[TASK DESCRIPTION]:
Transcribe exactly the line in which "Task: Click the Airflow" occurs, plus every line that comes after it up to the end of the entries.

┌─ INPUT MATERIAL

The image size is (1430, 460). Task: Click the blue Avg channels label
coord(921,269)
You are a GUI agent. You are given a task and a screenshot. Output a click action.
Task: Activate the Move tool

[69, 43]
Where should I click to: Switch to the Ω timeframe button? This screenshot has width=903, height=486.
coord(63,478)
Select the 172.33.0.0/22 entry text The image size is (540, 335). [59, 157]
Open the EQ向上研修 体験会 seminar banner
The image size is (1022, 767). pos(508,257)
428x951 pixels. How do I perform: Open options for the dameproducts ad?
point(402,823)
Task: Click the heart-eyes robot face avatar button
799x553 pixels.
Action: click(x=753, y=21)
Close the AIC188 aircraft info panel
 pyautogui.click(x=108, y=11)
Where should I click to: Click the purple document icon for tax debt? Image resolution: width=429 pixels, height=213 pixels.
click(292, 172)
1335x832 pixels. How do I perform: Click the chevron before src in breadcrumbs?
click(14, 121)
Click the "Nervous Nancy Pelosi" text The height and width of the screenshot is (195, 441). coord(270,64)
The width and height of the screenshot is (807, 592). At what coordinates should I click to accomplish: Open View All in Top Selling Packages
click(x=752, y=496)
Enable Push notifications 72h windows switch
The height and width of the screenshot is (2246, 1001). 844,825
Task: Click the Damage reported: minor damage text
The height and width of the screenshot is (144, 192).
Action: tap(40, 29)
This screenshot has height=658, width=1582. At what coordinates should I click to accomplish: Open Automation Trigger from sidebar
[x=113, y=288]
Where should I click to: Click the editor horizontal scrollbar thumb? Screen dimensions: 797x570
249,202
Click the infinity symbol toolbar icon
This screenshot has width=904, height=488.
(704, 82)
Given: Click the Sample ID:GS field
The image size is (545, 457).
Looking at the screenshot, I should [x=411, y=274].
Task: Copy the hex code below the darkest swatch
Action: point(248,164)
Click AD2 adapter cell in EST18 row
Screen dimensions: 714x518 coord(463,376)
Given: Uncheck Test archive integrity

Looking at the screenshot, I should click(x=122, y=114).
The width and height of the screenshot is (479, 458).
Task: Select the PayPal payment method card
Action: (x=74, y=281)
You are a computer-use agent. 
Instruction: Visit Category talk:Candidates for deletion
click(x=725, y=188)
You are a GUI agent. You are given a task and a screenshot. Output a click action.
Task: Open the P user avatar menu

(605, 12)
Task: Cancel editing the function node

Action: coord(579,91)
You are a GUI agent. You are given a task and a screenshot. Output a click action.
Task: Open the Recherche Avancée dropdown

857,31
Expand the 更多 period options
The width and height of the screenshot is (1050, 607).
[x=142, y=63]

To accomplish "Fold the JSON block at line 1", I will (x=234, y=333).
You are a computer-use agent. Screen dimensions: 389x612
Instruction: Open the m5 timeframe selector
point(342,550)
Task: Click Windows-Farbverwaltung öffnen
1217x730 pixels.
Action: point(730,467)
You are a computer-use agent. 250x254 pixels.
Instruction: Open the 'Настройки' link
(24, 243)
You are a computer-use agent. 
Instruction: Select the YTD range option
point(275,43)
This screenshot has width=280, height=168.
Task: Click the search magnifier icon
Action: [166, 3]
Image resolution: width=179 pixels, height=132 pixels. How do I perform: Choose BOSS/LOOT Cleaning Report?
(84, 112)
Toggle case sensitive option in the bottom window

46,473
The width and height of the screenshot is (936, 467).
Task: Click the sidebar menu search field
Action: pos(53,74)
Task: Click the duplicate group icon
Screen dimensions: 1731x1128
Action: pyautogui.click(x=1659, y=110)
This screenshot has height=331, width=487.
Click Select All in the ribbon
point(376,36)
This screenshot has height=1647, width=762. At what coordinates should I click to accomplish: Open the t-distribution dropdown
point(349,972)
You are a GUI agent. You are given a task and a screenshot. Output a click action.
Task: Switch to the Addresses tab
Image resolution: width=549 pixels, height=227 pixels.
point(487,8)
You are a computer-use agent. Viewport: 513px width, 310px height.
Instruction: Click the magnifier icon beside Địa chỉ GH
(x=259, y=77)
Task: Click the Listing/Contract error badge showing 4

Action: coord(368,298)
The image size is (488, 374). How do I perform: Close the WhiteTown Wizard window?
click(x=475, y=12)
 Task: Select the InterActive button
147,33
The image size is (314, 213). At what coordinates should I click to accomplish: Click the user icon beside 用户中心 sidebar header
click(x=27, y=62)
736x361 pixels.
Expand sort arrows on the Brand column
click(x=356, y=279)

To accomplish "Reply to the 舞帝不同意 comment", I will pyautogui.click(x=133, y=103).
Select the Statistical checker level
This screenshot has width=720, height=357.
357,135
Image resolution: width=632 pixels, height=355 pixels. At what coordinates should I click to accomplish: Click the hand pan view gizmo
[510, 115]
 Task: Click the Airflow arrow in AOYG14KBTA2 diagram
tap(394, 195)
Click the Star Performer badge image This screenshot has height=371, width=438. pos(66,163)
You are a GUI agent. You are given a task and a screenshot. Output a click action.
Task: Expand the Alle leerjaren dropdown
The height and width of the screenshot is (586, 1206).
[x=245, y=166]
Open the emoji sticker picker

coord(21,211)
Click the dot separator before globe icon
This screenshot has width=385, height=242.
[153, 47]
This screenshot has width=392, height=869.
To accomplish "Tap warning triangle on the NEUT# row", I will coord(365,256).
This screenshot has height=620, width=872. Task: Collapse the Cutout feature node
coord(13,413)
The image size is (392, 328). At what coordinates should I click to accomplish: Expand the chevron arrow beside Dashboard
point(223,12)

└─

[TASK ANSWER]:
 Task: Click the Airflow arrow in AOYG14KBTA2 diagram
tap(394, 195)
Click the Star Performer badge image This screenshot has height=371, width=438. pos(66,163)
You are a GUI agent. You are given a task and a screenshot. Output a click action.
Task: Expand the Alle leerjaren dropdown
The height and width of the screenshot is (586, 1206).
[x=245, y=166]
Open the emoji sticker picker

coord(21,211)
Click the dot separator before globe icon
This screenshot has width=385, height=242.
[153, 47]
This screenshot has width=392, height=869.
To accomplish "Tap warning triangle on the NEUT# row", I will coord(365,256).
This screenshot has height=620, width=872. Task: Collapse the Cutout feature node
coord(13,413)
The image size is (392, 328). At what coordinates should I click to accomplish: Expand the chevron arrow beside Dashboard
point(223,12)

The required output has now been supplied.